Set down all of the lines below exactly as they are given.

● ● ● ● ● ● ●

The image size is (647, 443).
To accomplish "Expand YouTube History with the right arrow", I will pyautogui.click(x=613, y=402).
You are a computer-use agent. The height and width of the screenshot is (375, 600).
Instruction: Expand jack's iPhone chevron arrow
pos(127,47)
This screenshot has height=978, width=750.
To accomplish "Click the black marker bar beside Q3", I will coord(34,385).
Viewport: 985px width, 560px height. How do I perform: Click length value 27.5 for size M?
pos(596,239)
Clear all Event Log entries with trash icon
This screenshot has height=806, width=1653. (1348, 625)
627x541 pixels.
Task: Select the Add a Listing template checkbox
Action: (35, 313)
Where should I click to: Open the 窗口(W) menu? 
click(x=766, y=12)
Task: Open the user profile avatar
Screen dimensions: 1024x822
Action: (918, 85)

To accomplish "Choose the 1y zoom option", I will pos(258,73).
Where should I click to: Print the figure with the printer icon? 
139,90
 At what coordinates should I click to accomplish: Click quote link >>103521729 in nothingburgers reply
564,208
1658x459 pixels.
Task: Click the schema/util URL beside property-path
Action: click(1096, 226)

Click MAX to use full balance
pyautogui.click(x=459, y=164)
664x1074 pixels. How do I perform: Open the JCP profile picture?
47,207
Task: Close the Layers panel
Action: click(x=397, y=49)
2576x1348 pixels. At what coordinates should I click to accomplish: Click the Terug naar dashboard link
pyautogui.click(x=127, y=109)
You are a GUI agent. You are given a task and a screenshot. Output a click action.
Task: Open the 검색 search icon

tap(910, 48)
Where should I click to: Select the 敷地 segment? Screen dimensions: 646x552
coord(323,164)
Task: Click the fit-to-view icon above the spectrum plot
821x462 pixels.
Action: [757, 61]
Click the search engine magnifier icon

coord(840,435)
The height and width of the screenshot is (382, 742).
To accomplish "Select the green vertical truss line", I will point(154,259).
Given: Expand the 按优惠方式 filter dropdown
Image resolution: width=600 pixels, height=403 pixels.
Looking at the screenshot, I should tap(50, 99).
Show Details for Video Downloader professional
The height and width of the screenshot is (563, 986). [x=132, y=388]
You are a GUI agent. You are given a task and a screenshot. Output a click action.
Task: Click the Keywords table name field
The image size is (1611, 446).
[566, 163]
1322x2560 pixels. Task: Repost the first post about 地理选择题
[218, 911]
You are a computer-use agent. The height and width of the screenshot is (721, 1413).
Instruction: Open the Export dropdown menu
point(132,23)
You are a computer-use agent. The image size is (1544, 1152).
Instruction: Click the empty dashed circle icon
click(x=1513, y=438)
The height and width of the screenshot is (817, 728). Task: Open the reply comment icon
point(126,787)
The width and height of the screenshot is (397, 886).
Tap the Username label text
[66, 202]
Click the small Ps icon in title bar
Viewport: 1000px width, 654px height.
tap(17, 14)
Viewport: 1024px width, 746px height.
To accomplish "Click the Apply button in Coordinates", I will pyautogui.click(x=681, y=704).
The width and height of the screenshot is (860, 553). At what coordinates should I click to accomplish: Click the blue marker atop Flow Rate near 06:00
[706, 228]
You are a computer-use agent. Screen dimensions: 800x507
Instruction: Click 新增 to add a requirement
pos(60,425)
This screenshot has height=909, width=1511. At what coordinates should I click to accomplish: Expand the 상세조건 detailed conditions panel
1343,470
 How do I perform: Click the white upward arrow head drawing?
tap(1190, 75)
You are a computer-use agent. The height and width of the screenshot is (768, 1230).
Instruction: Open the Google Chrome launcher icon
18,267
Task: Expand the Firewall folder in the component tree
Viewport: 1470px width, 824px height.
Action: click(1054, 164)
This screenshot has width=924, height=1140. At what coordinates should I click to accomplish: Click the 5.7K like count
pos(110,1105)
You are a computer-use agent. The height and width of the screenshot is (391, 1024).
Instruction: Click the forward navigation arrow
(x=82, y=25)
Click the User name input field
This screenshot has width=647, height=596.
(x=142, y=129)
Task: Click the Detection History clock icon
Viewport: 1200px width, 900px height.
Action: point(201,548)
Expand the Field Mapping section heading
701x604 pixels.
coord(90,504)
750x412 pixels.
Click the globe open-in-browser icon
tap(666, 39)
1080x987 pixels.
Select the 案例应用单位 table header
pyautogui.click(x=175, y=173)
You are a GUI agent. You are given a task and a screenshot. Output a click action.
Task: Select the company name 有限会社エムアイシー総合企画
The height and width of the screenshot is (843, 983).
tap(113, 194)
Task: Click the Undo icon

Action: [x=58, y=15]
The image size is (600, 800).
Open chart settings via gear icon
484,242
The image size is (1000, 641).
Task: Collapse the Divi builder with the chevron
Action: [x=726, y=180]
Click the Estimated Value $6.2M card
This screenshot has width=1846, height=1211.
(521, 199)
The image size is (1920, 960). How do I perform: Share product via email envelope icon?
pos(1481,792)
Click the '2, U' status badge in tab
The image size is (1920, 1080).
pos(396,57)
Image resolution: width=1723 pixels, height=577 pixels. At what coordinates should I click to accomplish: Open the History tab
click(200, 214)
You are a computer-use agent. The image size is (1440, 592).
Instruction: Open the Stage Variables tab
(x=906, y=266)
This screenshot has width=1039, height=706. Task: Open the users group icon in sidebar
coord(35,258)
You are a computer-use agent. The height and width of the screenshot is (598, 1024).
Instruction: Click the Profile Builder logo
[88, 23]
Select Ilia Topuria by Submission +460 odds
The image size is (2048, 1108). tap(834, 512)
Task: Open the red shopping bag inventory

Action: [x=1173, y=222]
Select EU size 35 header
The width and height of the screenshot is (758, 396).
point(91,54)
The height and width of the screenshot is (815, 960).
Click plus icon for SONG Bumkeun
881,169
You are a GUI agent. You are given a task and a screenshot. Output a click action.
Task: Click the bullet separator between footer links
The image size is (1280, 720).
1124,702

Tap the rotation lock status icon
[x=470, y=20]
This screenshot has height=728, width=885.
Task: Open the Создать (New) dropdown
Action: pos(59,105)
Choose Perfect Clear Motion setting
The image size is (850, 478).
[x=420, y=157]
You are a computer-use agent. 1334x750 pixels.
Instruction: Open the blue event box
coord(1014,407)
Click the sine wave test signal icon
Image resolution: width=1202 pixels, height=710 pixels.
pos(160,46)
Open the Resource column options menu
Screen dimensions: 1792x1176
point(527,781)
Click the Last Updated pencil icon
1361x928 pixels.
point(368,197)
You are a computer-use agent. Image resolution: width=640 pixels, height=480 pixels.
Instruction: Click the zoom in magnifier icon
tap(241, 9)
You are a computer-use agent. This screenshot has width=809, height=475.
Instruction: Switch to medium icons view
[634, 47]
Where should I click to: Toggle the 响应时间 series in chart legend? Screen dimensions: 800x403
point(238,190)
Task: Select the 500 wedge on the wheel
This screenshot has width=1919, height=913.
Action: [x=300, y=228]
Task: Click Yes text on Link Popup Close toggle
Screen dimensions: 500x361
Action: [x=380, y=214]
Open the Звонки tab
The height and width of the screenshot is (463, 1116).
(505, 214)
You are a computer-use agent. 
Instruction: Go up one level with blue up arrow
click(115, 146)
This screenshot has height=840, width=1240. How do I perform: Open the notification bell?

● ● ● ● ● ● ●

— Task answer —
The image size is (647, 443).
To accomplish "Expand YouTube History with the right arrow", I will pyautogui.click(x=613, y=402).
You are a computer-use agent. The height and width of the screenshot is (375, 600).
Instruction: Expand jack's iPhone chevron arrow
pos(127,47)
This screenshot has height=978, width=750.
To accomplish "Click the black marker bar beside Q3", I will coord(34,385).
Viewport: 985px width, 560px height. How do I perform: Click length value 27.5 for size M?
pos(596,239)
Clear all Event Log entries with trash icon
This screenshot has height=806, width=1653. (1348, 625)
627x541 pixels.
Task: Select the Add a Listing template checkbox
Action: (35, 313)
Where should I click to: Open the 窗口(W) menu? 
click(x=766, y=12)
Task: Open the user profile avatar
Screen dimensions: 1024x822
Action: (918, 85)

To accomplish "Choose the 1y zoom option", I will pos(258,73).
Where should I click to: Print the figure with the printer icon? 
139,90
 At what coordinates should I click to accomplish: Click quote link >>103521729 in nothingburgers reply
564,208
1658x459 pixels.
Task: Click the schema/util URL beside property-path
Action: click(1096, 226)

Click MAX to use full balance
pyautogui.click(x=459, y=164)
664x1074 pixels. How do I perform: Open the JCP profile picture?
47,207
Task: Close the Layers panel
Action: click(x=397, y=49)
2576x1348 pixels. At what coordinates should I click to accomplish: Click the Terug naar dashboard link
pyautogui.click(x=127, y=109)
You are a GUI agent. You are given a task and a screenshot. Output a click action.
Task: Open the 검색 search icon

tap(910, 48)
Where should I click to: Select the 敷地 segment? Screen dimensions: 646x552
coord(323,164)
Task: Click the fit-to-view icon above the spectrum plot
821x462 pixels.
Action: [757, 61]
Click the search engine magnifier icon

coord(840,435)
The height and width of the screenshot is (382, 742).
To accomplish "Select the green vertical truss line", I will point(154,259).
Given: Expand the 按优惠方式 filter dropdown
Image resolution: width=600 pixels, height=403 pixels.
Looking at the screenshot, I should tap(50, 99).
Show Details for Video Downloader professional
The height and width of the screenshot is (563, 986). [x=132, y=388]
You are a GUI agent. You are given a task and a screenshot. Output a click action.
Task: Click the Keywords table name field
The image size is (1611, 446).
[566, 163]
1322x2560 pixels. Task: Repost the first post about 地理选择题
[218, 911]
You are a computer-use agent. The height and width of the screenshot is (721, 1413).
Instruction: Open the Export dropdown menu
point(132,23)
You are a computer-use agent. The image size is (1544, 1152).
Instruction: Click the empty dashed circle icon
click(x=1513, y=438)
The height and width of the screenshot is (817, 728). Task: Open the reply comment icon
point(126,787)
The width and height of the screenshot is (397, 886).
Tap the Username label text
[66, 202]
Click the small Ps icon in title bar
Viewport: 1000px width, 654px height.
tap(17, 14)
Viewport: 1024px width, 746px height.
To accomplish "Click the Apply button in Coordinates", I will pyautogui.click(x=681, y=704).
The width and height of the screenshot is (860, 553). At what coordinates should I click to accomplish: Click the blue marker atop Flow Rate near 06:00
[706, 228]
You are a computer-use agent. Screen dimensions: 800x507
Instruction: Click 新增 to add a requirement
pos(60,425)
This screenshot has height=909, width=1511. At what coordinates should I click to accomplish: Expand the 상세조건 detailed conditions panel
1343,470
 How do I perform: Click the white upward arrow head drawing?
tap(1190, 75)
You are a computer-use agent. The height and width of the screenshot is (768, 1230).
Instruction: Open the Google Chrome launcher icon
18,267
Task: Expand the Firewall folder in the component tree
Viewport: 1470px width, 824px height.
Action: click(1054, 164)
This screenshot has width=924, height=1140. At what coordinates should I click to accomplish: Click the 5.7K like count
pos(110,1105)
You are a computer-use agent. The height and width of the screenshot is (391, 1024).
Instruction: Click the forward navigation arrow
(x=82, y=25)
Click the User name input field
This screenshot has width=647, height=596.
(x=142, y=129)
Task: Click the Detection History clock icon
Viewport: 1200px width, 900px height.
Action: point(201,548)
Expand the Field Mapping section heading
701x604 pixels.
coord(90,504)
750x412 pixels.
Click the globe open-in-browser icon
tap(666, 39)
1080x987 pixels.
Select the 案例应用单位 table header
pyautogui.click(x=175, y=173)
You are a GUI agent. You are given a task and a screenshot. Output a click action.
Task: Select the company name 有限会社エムアイシー総合企画
The height and width of the screenshot is (843, 983).
tap(113, 194)
Task: Click the Undo icon

Action: [x=58, y=15]
The image size is (600, 800).
Open chart settings via gear icon
484,242
The image size is (1000, 641).
Task: Collapse the Divi builder with the chevron
Action: [x=726, y=180]
Click the Estimated Value $6.2M card
This screenshot has width=1846, height=1211.
(521, 199)
The image size is (1920, 960). How do I perform: Share product via email envelope icon?
pos(1481,792)
Click the '2, U' status badge in tab
The image size is (1920, 1080).
pos(396,57)
Image resolution: width=1723 pixels, height=577 pixels. At what coordinates should I click to accomplish: Open the History tab
click(200, 214)
You are a computer-use agent. The image size is (1440, 592).
Instruction: Open the Stage Variables tab
(x=906, y=266)
This screenshot has width=1039, height=706. Task: Open the users group icon in sidebar
coord(35,258)
You are a computer-use agent. The height and width of the screenshot is (598, 1024).
Instruction: Click the Profile Builder logo
[88, 23]
Select Ilia Topuria by Submission +460 odds
The image size is (2048, 1108). tap(834, 512)
Task: Open the red shopping bag inventory

Action: [x=1173, y=222]
Select EU size 35 header
The width and height of the screenshot is (758, 396).
point(91,54)
The height and width of the screenshot is (815, 960).
Click plus icon for SONG Bumkeun
881,169
You are a GUI agent. You are given a task and a screenshot. Output a click action.
Task: Click the bullet separator between footer links
The image size is (1280, 720).
1124,702

Tap the rotation lock status icon
[x=470, y=20]
This screenshot has height=728, width=885.
Task: Open the Создать (New) dropdown
Action: pos(59,105)
Choose Perfect Clear Motion setting
The image size is (850, 478).
[x=420, y=157]
You are a computer-use agent. 1334x750 pixels.
Instruction: Open the blue event box
coord(1014,407)
Click the sine wave test signal icon
Image resolution: width=1202 pixels, height=710 pixels.
pos(160,46)
Open the Resource column options menu
Screen dimensions: 1792x1176
point(527,781)
Click the Last Updated pencil icon
1361x928 pixels.
point(368,197)
You are a computer-use agent. Image resolution: width=640 pixels, height=480 pixels.
Instruction: Click the zoom in magnifier icon
tap(241, 9)
You are a computer-use agent. This screenshot has width=809, height=475.
Instruction: Switch to medium icons view
[634, 47]
Where should I click to: Toggle the 响应时间 series in chart legend? Screen dimensions: 800x403
point(238,190)
Task: Select the 500 wedge on the wheel
This screenshot has width=1919, height=913.
Action: [x=300, y=228]
Task: Click Yes text on Link Popup Close toggle
Screen dimensions: 500x361
Action: [x=380, y=214]
Open the Звонки tab
The height and width of the screenshot is (463, 1116).
(505, 214)
You are a computer-use agent. 
Instruction: Go up one level with blue up arrow
click(115, 146)
This screenshot has height=840, width=1240. How do I perform: Open the notification bell?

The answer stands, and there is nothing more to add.